Background: Preneoplastic lung lesions and early-stage lung carcinomas are associated with molecular abnormalities. The authors performed a pilot study to evaluate the use of DNA fluorescence in situ hybridization (FISH) probes to ascertain whether these biomarkers can predict nonsmall cell lung carcinoma (NSCLC).
Methods: Fourteen bronchial brushings ipsilateral to the tumor (BB/Ts), tumor touch imprints, and touch imprints of the bronchus adjacent to the tumor obtained from 15 patients with early-stage NSCLC were analyzed. The LAVysion multicolor probe set consisting of probes to 5p15, 6, 7p12, and 8q2 and the in-house probes 3p22.1 and 10q22 was used. Using the LAVysion multicolor probe set, 25 epithelial cells were counted and considered positive if > 5 cells were abnormal. Using 3p22.1 and 10q22, > or = 100 nuclei per slide were scored. The results were tabulated as the percentage of cells with deletions compared with the centromeric probes 3 and 10. Greater than 2% of the deletions were positive for 3p22.1 and 10q22. Bronchial washings from patients without lung tumors were used as controls.
Results: The BB/Ts were negative for malignant cells by cytologic evaluation and the LAVysion probe set; however, the combined in-house probes for 3p22.1 and 10q22 tested on BB/Ts predicted cancer in 100% of cancer patients. FISH positivity in the lung cancers was 100% for 3p22.1 deletions, 79% for 10q22 deletions, and 57% for LAVysion probes.
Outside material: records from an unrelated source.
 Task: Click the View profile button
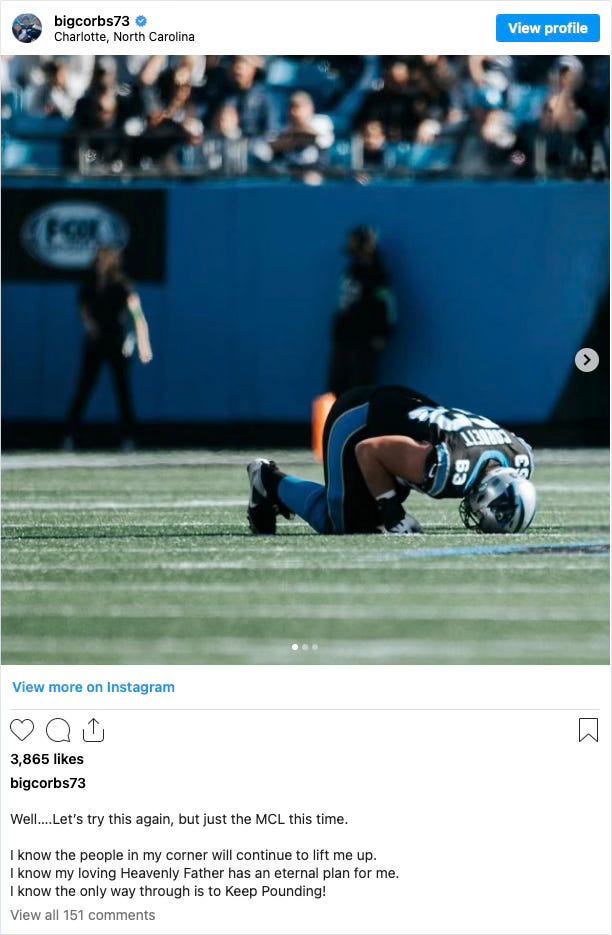(x=548, y=28)
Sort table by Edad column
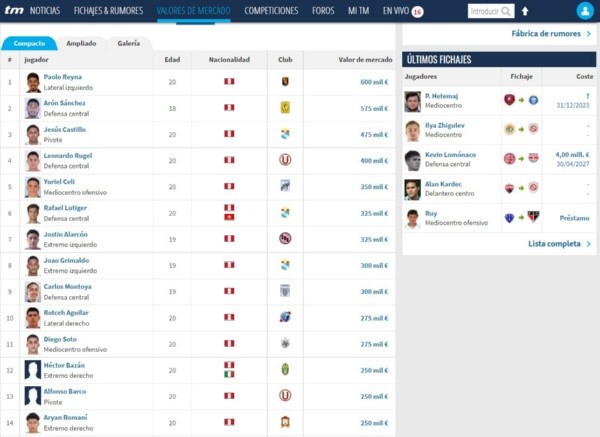 172,60
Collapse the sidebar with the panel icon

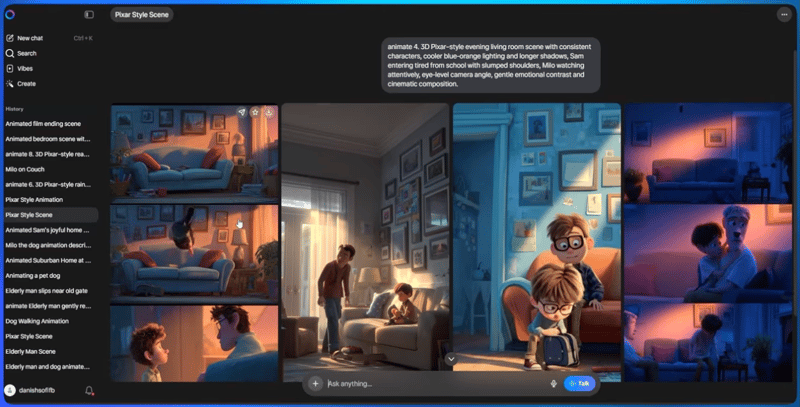tap(89, 15)
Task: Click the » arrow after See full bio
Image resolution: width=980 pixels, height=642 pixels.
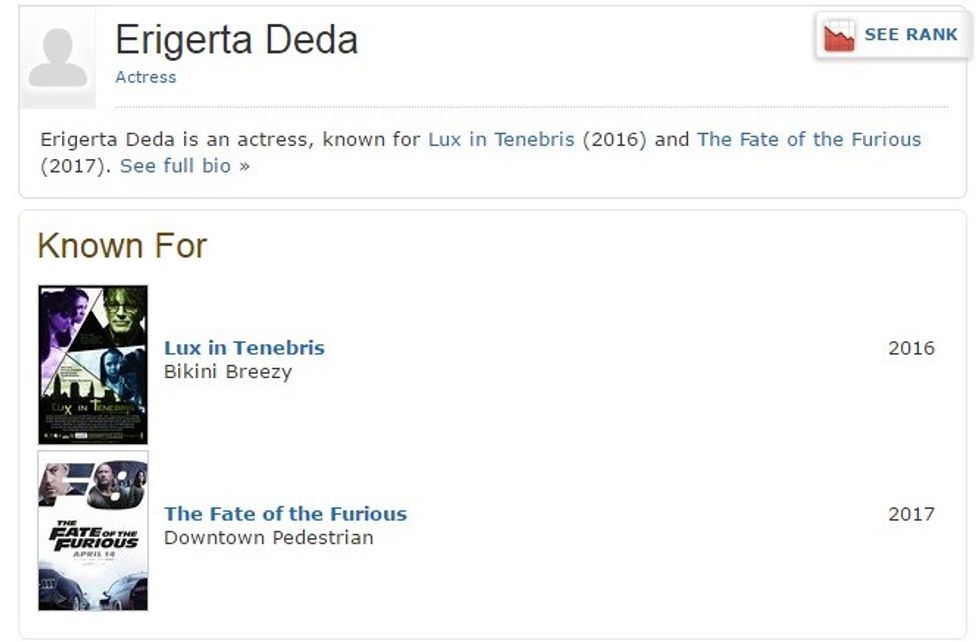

When compared with the bronchial epithelium, tumor cells showed a 3.7-fold excess of 3p22.1 deletions, a 2-fold excess of 10q22 deletions, and a 12.6-fold excess of abnormal cells.
Conclusions: The current study indicated that detection of molecular abnormalities in bronchial epithelial cells via FISH was very useful in identifying patients at high risk for developing lung carcinoma. The molecular abnormalities identified in the BB/Ts were detected at elevated levels in the tumor specimens.